The one weekday that many people on the outside always awaited was Friday, especially Casual Fridays, back when people actually went into the office, which sounds very 2019-ish.

Here at the NBA campus, every day is Casual Friday. Which means, almost nobody’s in business attire. First of all, the Florida humidity highly discourages anything that buttons to the collar. Plus, the vibe here was set right from the start: Keep things casual. And this policy extends to the NBA people who’d normally be in a suit. That’s the head coaches. And me.

The only time coaches ever dress down for an NBA game is during summer league, and since this 2019-20 season is indeed stretching deep into summer — and speeding toward fall, FYI — the rule regarding bench attire was relaxed. Therefore, the coaches are all in golf shirts, which seems right for someone like Doc Rivers, since the Clippers’ coach has spent almost all of his free time on Disney’s three golf courses. Rivers is such a golfaholic that he’s only slightly less concerned about how he shoots on the course than how the Clippers shoot in games.

The sartorial standard here has been wholeheartedly endorsed by the coaches, who seem relieved to be free of the dress shirts and sport coats and pants that stifle movement. Mike Budenholzer of the Bucks and a few others have mentioned how comfortable they feel and wonder if the suit rule might be optional when the NBA returns to normal.

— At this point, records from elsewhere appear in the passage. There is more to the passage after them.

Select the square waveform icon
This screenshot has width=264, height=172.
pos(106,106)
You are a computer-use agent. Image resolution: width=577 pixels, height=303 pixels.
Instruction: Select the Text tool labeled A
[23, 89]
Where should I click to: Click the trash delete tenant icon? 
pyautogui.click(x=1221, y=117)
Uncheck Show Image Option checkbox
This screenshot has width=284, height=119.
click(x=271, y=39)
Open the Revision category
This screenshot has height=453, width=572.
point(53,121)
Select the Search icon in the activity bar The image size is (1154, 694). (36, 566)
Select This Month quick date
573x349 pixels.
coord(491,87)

This is a switch. For years, NBA coaches gravitated to suits, if only because it set them apart from their counterparts in the NFL and Major League Baseball. Can you imagine Pat Riley or Chuck Daly, a pair of Hall of Fame clotheshorses, willingly choosing to dress down?

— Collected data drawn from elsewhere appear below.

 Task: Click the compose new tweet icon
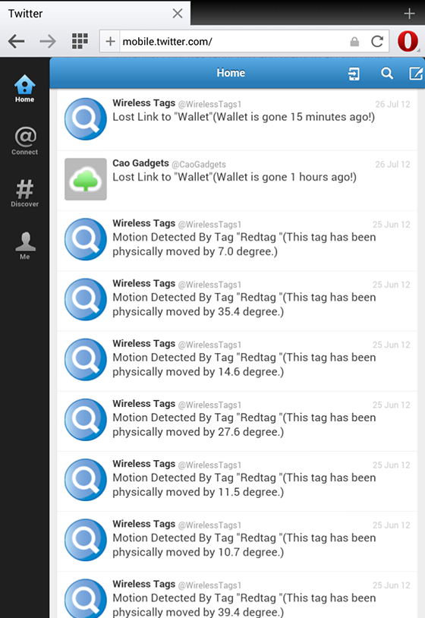416,74
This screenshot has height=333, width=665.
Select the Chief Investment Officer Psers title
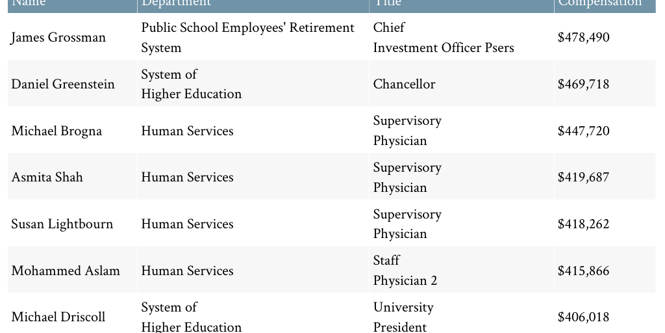pyautogui.click(x=443, y=38)
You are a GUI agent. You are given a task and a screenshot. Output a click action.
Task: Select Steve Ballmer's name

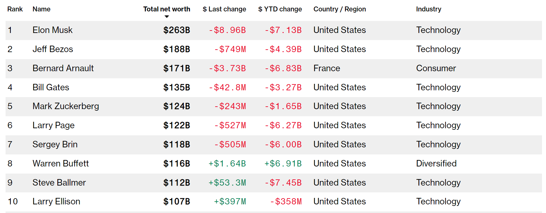(59, 183)
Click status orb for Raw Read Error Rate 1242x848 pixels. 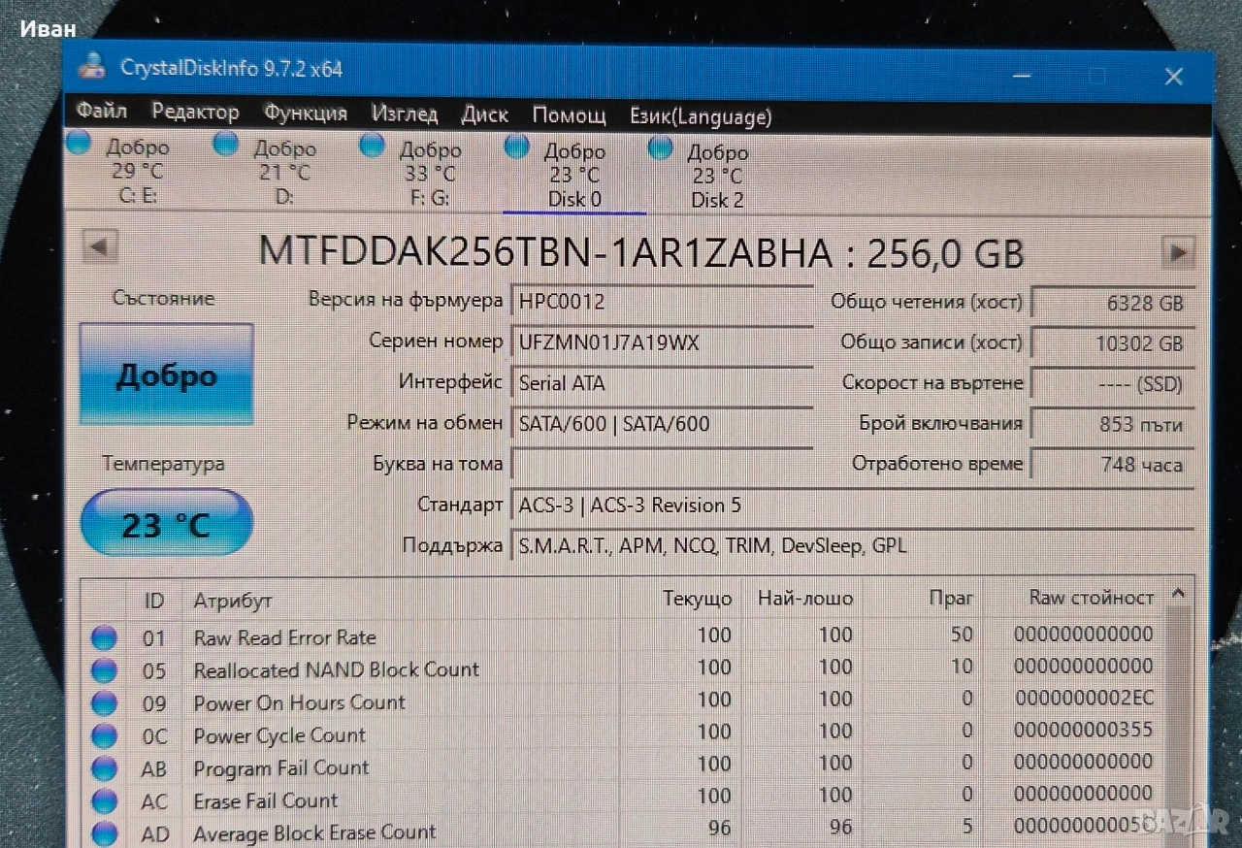[104, 638]
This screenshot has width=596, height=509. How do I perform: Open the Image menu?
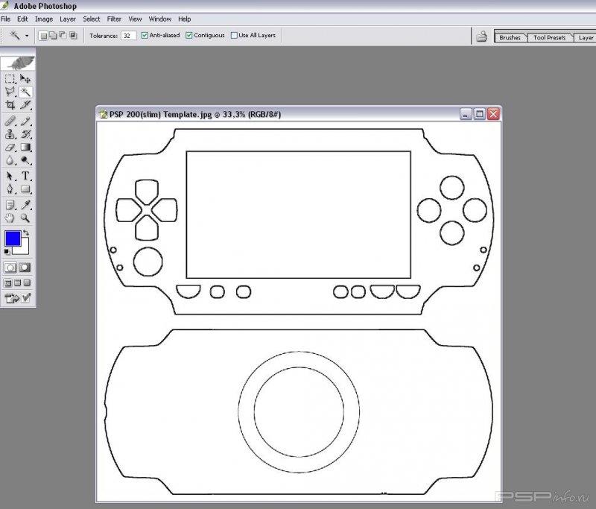pyautogui.click(x=44, y=19)
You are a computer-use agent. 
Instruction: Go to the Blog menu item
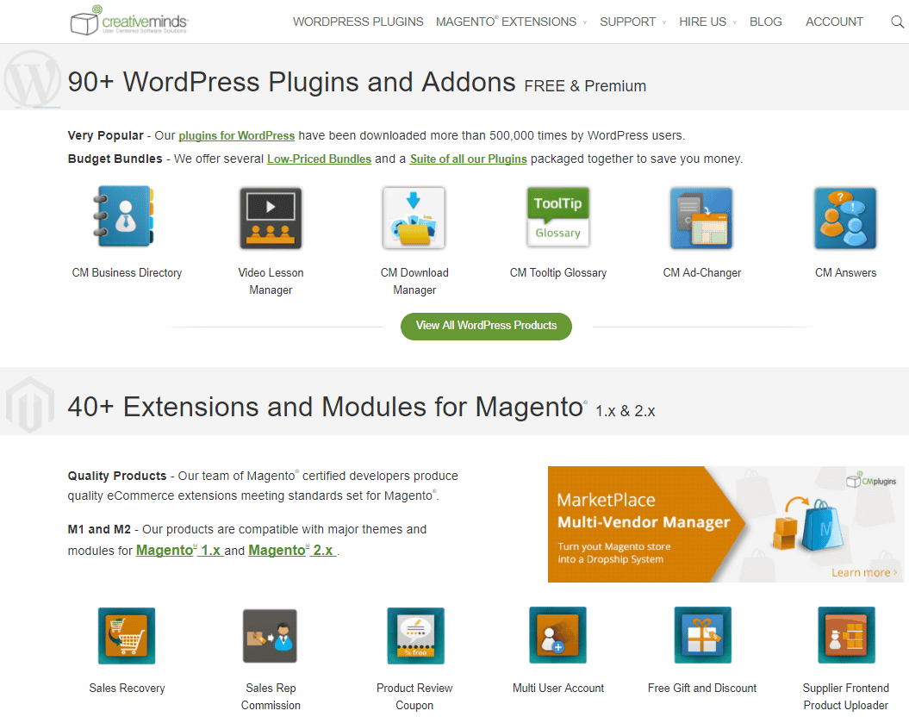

With the heads-up about the casual attire, I dressed smartly for this long trip, packing for a typical Disney World experience rather than a business Disney World experience. Which means I left plenty of social distance between me and my suits. That leaves me with mixed emotions. Being separated from my suit and tie isn’t very different from a player being stripped of his jersey.

Me and suits go together like plaids and solids whenever I’m at work, which non-sports reporters surely get a good laugh at, because the assumption is this work is really fun and games. Well, perhaps to an extent in their eyes. Being on the job requires a certain cosmetic standard even if it’s done in a gym, but these aren’t normal times and the NBA reboot isn’t being held under normal conditions.

That leaves me sad if only because we’d all love to resume our regular routines. And those suits cost me good money. My arms are long, so most of my suits are tailored, and as much as I might plead my case to Steve Quintana, my otherwise solid supervisor would never entertain any thoughts of giving me a wardrobe allowance, so I’ve never bothered to ask.

So the suits stayed home. It’s all about golf shirts and shorts. Every day is Friday at the NBA reboot, where everyone is keeping up by dressing down.